Which spice is safe for nausea and vomiting during pregnancy?
- A. Ginger
- B. Sage
- C. Cloves
- D. Nutmeg
Correct Answer: A
Rationale: Ginger is widely recognized as a safe and effective complementary therapy for managing nausea and vomiting during pregnancy.
Which hormone is responsible for converting the endometrium into decidual cells for implantation?
- A. Estrogen
- B. Human chorionic gonadotropin
- C. Human placental lactogen
- D. Progesterone
Correct Answer: D
Rationale: At high levels, progesterone maintains the endometrial lining for implantation of the zygote.
A 22-year-old woman presents to the labor and delivery unit in labor at 39 weeks gestation. Her cervix is 6 cm dilated and 100% effaced. What should the nurse do next?
- A. Prepare for delivery
- B. Administer pain relief medications
- C. Continue to monitor contractions and fetal heart rate
- D. Perform a vaginal examination to check for fetal descent
Correct Answer: C
Rationale: The correct answer is C: Continue to monitor contractions and fetal heart rate. At 6 cm dilated and 100% effaced, the woman is in active labor, but delivery is not imminent. Monitoring contractions and fetal heart rate is crucial to ensure the progress of labor and fetal well-being. This step allows the nurse to assess for any signs of fetal distress or labor progression. Administering pain relief medications (B) can be considered based on the woman's pain level, but it is not the immediate priority. Preparing for delivery (A) is premature at this stage. Performing a vaginal examination (D) may not be necessary unless there are concerns about fetal descent or progress of labor.
The nurse is caring for a pregnant patient who is 24 weeks gestation and reports nausea, vomiting, and weight loss.

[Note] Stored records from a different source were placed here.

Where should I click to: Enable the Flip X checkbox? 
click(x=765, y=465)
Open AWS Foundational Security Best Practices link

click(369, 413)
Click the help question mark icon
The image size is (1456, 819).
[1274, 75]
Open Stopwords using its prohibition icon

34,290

What is the most appropriate action for the nurse to take?
- A. Instruct the patient to eat a high-protein diet and avoid fluids during meals.
- B. Encourage the patient to rest and avoid any exercise.
- C. Assess the patient's hydration status and notify the healthcare provider if necessary.
- D. Recommend over-the-counter anti-nausea medications to control symptoms.
Correct Answer: C
Rationale: The correct answer is C: Assess the patient's hydration status and notify the healthcare provider if necessary.
Rationale:
1. Nausea, vomiting, and weight loss in pregnancy may indicate hyperemesis gravidarum, a severe form of morning sickness that can lead to dehydration and electrolyte imbalances.
2. Assessing hydration status is crucial to determine the severity of the condition and guide appropriate interventions.
3. Notifying the healthcare provider allows for further evaluation, possible treatment adjustments, and monitoring to prevent complications.
Summary:
A: Instructing the patient to eat a high-protein diet and avoid fluids during meals does not address the immediate concern of dehydration and may worsen symptoms.
B: Encouraging the patient to rest and avoid exercise is important but does not address the primary issue of dehydration.
D: Recommending over-the-counter anti-nausea medications may provide symptomatic relief but does not address the underlying cause or hydration status.